No le quería tampoco y no sólo porque era insolente, camorrista, y tenía deudas, ni porque hubiese falseado tan bien las cuentas de la Cooperativa que, de no morir su tío, habría terminado en la cárcel.

Teo tenía una cuenta personal que ajustar con Nicolás, pues fue en su casa donde su hija trabajaba antes de su marcha; y todos sabían cómo trataba Nicolás Cadieu a las muchachas.

No sucedía lo mismo con Francisco, el otro Cadieu, que administraba el Hotel del Rey y que no daba pie para murmuraciones. Estaba casado con una buena mujer, nacida Van Hamme. Los dos tenían cerca de cincuenta años y no era ningún misterio que les desconsolaba la falta de hijos.

¿Acaso Gedeón no miraba con envidia la hilera de autos que aparcaban ante el Hotel del Rey, mientras él tenía que contentarse con los obreros del almacén y con algunos viajeros que se apeaban allí?

—Adivino lo que piensas, pero puedo asegurarte que no he sido yo.

Teo empezó por creerle, pues el viejo parecía sincero; luego, dudó, le creyó de nuevo y, al final, a fuerza de pensar demasiado, le dolía la cabeza. Aquello era todavía más complicado de lo que imaginó y se sentía incapaz de seguir pensando mucho tiempo.
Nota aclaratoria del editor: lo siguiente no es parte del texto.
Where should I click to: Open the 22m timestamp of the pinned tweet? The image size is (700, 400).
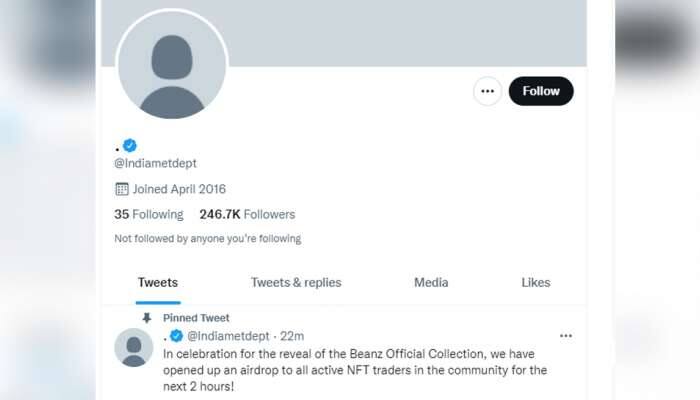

Desanimado, estaba casi a punto de lamentar el haber quitado la escarcha del cristal de su habitación.

Si no hubiera visto al negro por la carretera, no se le habrían metido aquellas ideas en la cabeza, y, para él, el suceso no hubiese tenido más importancia que para los otros.

Y, sin embargo, no quería renunciar.

«Yo les enseñaré…».

A Gedeón también, que se permitía tratarle como un chiquillo. Era absolutamente preciso que les enseñase a todos que no era un «pelagatos», porque la ocasión no volvería sin duda a presentarse nunca más.

—Ponme un coñac, Leona. Y otro, para tu suegro. Es mi ronda.

—Para mí un anís —dijo el viejo, yendo a levantar la cortina de la ventana, pues había oído un auto.

Y añadió, volviéndose hacia Teo:

—Hay alguien para ti, en la estación.